Let's start with a visualization of the day: Worldwide Mega Cap Banks: Is Europe in Crisis?
If we take all of the banks in the world with market caps larger than $25 billion USD and then plot them with total assets on the x-axis and non-performing loans as a percentage of total loans, ALL of the top eleven are in Europe.Click on any chart in this post for a sharper image.
Severe European Bank Crisis
Ophir Gottlieb expanded on the European bank crisis idea in this guest MarketWatch post yesterday: Opinion: European banks are Stuck in a Severe Crisis.
Big banks in Europe are riskier than anywhere else in the world.
They have higher non-performing loans, greater asset shrinkage, larger losses and higher debt-to-equity ratios. And European banks are bracing for even worse loan losses.

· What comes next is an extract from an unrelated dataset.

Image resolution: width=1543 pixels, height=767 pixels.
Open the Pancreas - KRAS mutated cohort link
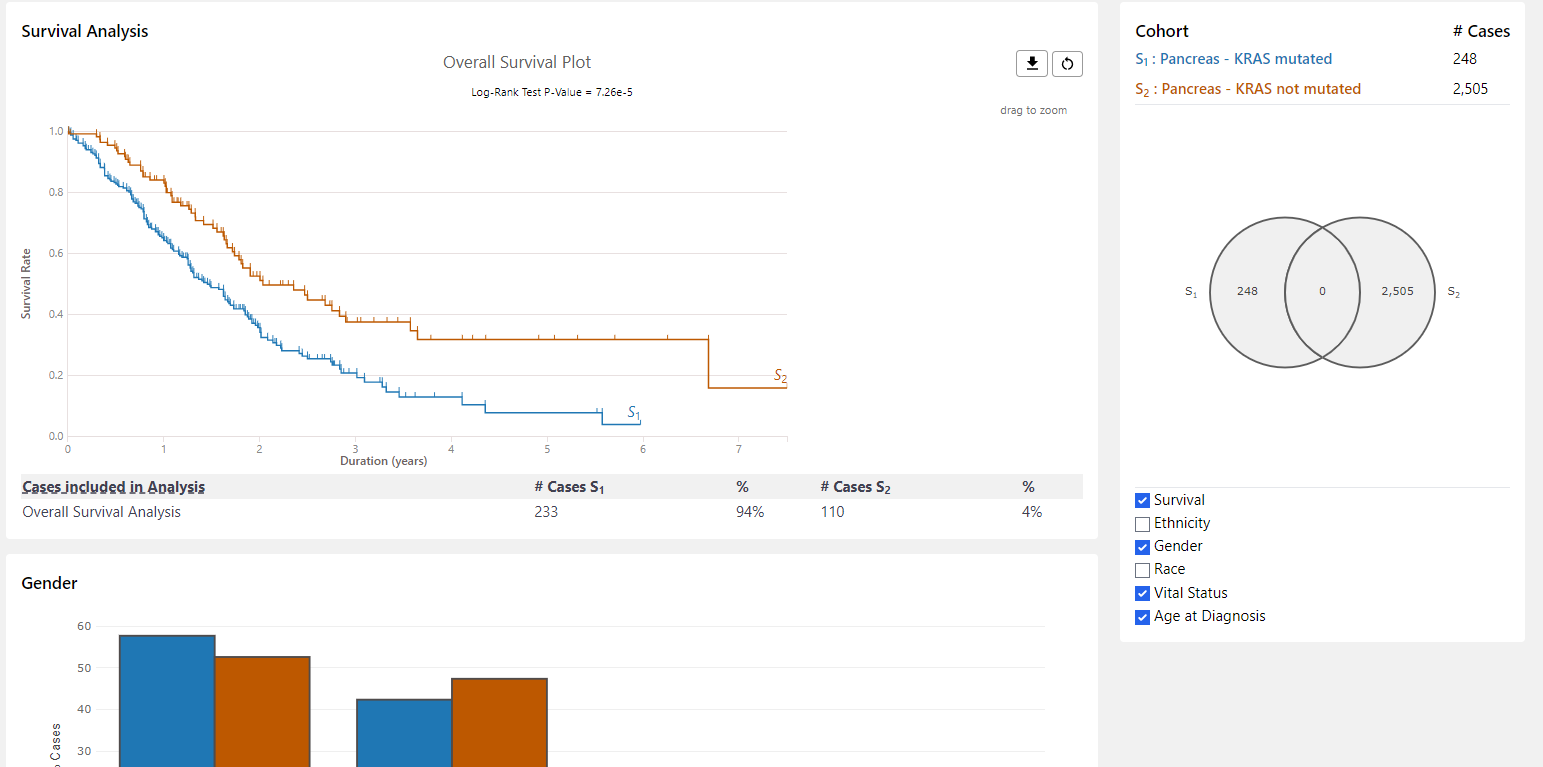tap(1233, 59)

It’s the combination of those characteristics that lead to a crisis, and the eurozone essentially is in one today.
Non-performing loans over total loans
There are 200 banks in the world with market values of more than $5 billion, 48 of which are in Europe. The chart below plots non-performing loans over total loans on the y-axis and market capitalization (or value) on the x-axis for that population of banks.
If we take the population of world banks greater than $5 billion in market capitalization and select those with non-performing loans over total loans that are greater than 5% (worse than the Bank of America/Countrywide/Merrill Lynch combination), we are left with 24 banks. Twenty-one of those are in Europe.